━━━ Brano di lettura ━━━

Lontane e sconosciute sono le origini dell'aceto balsamico. Ai tempi dell'Antica Roma tra le varie salse che arricchivano le vivande vi era il defrutum. Nelle Georgiche di Publio Virgilio Marone troviamo riferimenti ad un procedimento di cottura del mosto, molto diffuso nel territorio modenese, dal quale si otteneva un condimento molto apprezzato in cucina di nome defrutum, sapa o caraenum a seconda della concentrazione. Il defrutum veniva usato per dolcificare il vino, ma era anche ampiamente usato per la preparazione di pietanze a base di carne sia singolarmente (conferendo all'alimento un leggero sapore agrodolce) sia associato ad altri condimenti.

Proseguendo il cammino storico, ritroviamo tracce dell'aceto balsamico nel Medioevo. Nell'anno 1046 il monaco benedettino Donizone racconta, nella sua cronaca "Vita Mathildis", che Enrico III ° di Franconia, in viaggio verso Roma per essere incoronato Imperatore del Sacro Romano Impero dal pontefice Clemente II °, fece sosta a Piacenza e in quella occasione mandò un messaggero al potente signore di Reggio Emilia Bonifacio di Canossa (padre di Matilde), per chiedergli in omaggio un po' di quell' aceto speciale prodotto a Canossa, di cui aveva tanto sentito parlare. Bonifacio inorgoglito dalla richiesta di Enrico III °, gli fece dono di una botticella in argento contenente il prezioso aceto. Per trovare tracce più consistenti dell'aceto balsamico nella storia, dobbiamo arrivare al XVI secolo quando si comincia ad apprezzare di più il sapore agrodolce, tipico dei condimenti balsamici prodotti dalle acetaie modenesi. L'aceto diventa così un prodotto raffinato e costoso, rinomato presso le corti di tutta Europa.

━━━

• [Completa quanto segue]:
a) Nel brano sull'aceto balsamico, che cosa regalò Bonifacio di Canossa a Enrico III?
b) Traduci in inglese, per favore, questa frase del brano sull'aceto balsamico: "L'aceto diventa così un prodotto raffinato e costoso, rinomato presso le corti di tutta Europa."

━━━ Materiale raccolto ━━━

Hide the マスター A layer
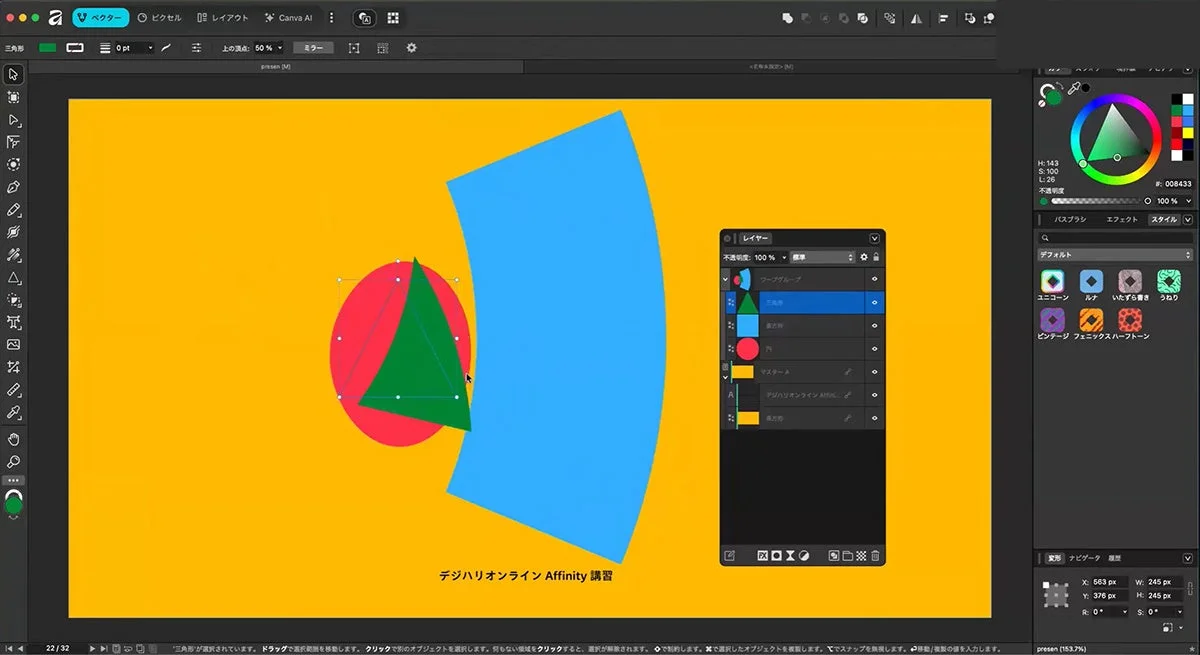Viewport: 1200px width, 655px height. pos(876,368)
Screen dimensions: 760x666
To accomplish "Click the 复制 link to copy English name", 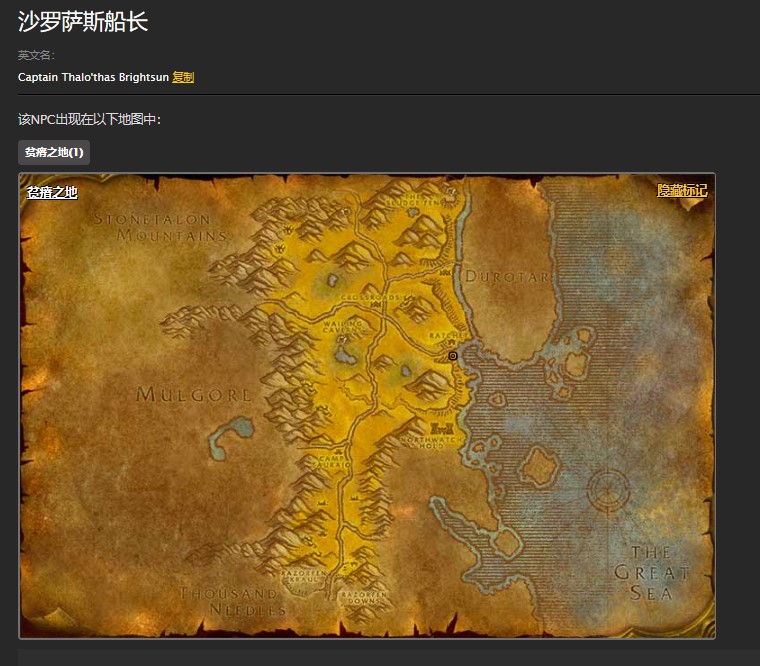I will point(183,77).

━━━

• [Risultati per attività]:
a) Una botticella in argento contenente il prezioso aceto.

b) Vinegar thus becomes a refined and expensive product, renowned at courts throughout Europe.